Just work backwards from the total money spent annually on direct income transfers to farmers, social security, and Medicaid/NHS and see how much it would translate into in terms of individual premiums on each if it were delivered as insurance. You will realise they are orders of magnitude off. 

Also remember that the risk-pools in all the three are among the riskiest among all insurable pools, thereby making their payout likelihood even more, thereby necessitating even more unaffordable premiums. Farmers completely vulnerable to the vagaries of weather whose incidence appears ever increasing, poor people who have very bad primary health care which in turn amplifies the likelihood of disease episodes.

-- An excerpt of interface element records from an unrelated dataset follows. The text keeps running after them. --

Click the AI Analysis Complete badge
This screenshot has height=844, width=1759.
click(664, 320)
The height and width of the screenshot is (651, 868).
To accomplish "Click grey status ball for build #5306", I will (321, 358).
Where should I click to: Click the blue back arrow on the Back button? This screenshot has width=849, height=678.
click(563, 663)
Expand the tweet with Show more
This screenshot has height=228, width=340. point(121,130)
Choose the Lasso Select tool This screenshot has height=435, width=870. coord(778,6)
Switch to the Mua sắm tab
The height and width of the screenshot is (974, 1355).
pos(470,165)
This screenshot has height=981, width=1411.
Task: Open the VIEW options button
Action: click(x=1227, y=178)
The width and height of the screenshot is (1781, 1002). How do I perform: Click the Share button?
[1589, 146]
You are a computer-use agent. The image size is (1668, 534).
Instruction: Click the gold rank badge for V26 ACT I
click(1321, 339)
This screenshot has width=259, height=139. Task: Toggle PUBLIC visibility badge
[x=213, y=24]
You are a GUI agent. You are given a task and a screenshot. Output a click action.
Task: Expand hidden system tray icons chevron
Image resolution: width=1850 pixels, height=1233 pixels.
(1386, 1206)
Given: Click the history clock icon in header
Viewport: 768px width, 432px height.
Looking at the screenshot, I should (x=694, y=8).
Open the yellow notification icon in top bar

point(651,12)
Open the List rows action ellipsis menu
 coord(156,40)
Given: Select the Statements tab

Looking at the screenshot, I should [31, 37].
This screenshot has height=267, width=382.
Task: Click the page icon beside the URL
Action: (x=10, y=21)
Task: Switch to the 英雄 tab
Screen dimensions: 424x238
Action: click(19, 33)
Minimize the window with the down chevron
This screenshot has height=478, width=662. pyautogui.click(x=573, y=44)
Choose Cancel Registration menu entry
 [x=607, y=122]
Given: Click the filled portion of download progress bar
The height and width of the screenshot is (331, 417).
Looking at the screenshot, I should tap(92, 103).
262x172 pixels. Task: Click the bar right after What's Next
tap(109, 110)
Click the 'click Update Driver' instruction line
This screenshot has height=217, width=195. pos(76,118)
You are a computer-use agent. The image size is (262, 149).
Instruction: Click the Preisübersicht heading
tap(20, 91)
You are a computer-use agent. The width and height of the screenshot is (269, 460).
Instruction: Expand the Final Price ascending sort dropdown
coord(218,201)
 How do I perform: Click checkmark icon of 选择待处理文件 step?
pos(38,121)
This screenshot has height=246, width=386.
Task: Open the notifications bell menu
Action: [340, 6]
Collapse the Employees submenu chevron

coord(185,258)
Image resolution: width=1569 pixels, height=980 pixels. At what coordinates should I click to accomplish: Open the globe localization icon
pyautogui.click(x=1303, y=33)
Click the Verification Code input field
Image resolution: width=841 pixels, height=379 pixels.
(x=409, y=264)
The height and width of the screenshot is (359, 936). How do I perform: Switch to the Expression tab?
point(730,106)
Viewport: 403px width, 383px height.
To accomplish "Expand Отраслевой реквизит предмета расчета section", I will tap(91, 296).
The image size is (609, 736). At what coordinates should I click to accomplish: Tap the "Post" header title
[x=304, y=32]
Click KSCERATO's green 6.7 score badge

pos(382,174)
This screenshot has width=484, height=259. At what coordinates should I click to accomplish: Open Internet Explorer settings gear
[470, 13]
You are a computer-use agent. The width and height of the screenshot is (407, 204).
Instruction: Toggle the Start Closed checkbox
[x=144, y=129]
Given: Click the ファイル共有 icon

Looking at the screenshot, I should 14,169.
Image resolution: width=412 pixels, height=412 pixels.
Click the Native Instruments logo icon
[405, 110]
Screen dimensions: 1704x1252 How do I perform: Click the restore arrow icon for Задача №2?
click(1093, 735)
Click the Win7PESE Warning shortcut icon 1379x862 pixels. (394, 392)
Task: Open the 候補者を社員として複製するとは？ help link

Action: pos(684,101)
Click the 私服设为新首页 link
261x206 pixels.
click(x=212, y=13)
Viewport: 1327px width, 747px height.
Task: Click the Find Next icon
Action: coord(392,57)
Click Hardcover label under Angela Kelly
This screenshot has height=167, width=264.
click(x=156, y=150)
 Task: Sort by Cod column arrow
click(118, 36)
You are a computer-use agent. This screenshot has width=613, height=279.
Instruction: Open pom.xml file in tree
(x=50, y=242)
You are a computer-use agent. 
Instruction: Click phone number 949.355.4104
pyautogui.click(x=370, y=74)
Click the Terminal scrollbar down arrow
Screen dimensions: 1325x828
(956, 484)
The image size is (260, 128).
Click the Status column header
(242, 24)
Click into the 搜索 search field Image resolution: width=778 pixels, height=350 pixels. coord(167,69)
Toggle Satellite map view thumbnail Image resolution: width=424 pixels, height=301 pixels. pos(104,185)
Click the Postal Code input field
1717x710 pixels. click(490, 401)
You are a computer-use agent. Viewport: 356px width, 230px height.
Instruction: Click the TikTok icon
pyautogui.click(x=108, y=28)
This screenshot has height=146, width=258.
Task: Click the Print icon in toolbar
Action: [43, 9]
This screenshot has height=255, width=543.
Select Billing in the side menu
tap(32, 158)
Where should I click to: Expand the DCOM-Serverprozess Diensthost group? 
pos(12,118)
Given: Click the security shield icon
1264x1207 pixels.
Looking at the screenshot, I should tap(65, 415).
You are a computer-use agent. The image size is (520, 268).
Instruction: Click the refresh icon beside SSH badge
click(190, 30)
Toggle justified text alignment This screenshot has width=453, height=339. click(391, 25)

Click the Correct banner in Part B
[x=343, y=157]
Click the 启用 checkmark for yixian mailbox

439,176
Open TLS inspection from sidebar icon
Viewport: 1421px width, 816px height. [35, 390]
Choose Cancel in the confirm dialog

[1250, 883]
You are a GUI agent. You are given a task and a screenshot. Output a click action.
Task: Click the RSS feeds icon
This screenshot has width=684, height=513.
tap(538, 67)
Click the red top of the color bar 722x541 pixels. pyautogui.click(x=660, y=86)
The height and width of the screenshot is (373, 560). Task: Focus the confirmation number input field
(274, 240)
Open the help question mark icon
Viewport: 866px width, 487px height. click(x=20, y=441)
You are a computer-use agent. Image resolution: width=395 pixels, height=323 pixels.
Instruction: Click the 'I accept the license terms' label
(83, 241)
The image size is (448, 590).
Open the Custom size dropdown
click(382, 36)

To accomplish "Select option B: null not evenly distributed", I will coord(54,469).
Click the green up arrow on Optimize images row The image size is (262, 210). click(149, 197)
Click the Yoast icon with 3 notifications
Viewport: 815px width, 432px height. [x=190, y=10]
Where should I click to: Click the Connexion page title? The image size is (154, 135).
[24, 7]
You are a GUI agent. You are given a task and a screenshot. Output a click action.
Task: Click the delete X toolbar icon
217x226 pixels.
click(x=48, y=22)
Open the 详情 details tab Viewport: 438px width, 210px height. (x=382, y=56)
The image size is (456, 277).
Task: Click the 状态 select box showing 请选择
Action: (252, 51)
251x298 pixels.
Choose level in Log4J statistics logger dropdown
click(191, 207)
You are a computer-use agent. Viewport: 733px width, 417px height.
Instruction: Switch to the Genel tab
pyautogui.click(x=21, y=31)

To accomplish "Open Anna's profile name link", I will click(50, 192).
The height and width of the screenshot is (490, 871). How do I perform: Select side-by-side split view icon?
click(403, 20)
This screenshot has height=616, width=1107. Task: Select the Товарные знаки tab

Asking poor people who can barely eat three times a day to skimp on a quarter of their meal to save for a rainy day for a micro-pension (which in any case is most likely to be grossly insufficient at old age, given, among other things the high inflation rates) is not economically inefficient but plain unethical. 

In fact, instead of spending money on crop insurance, aid money could be more effectively used to help support drones and other technologies which help with making cheaper and faster assessments of crop-damages - this will help both governments (in their inevitable direct payments) and the broader insurance market itself.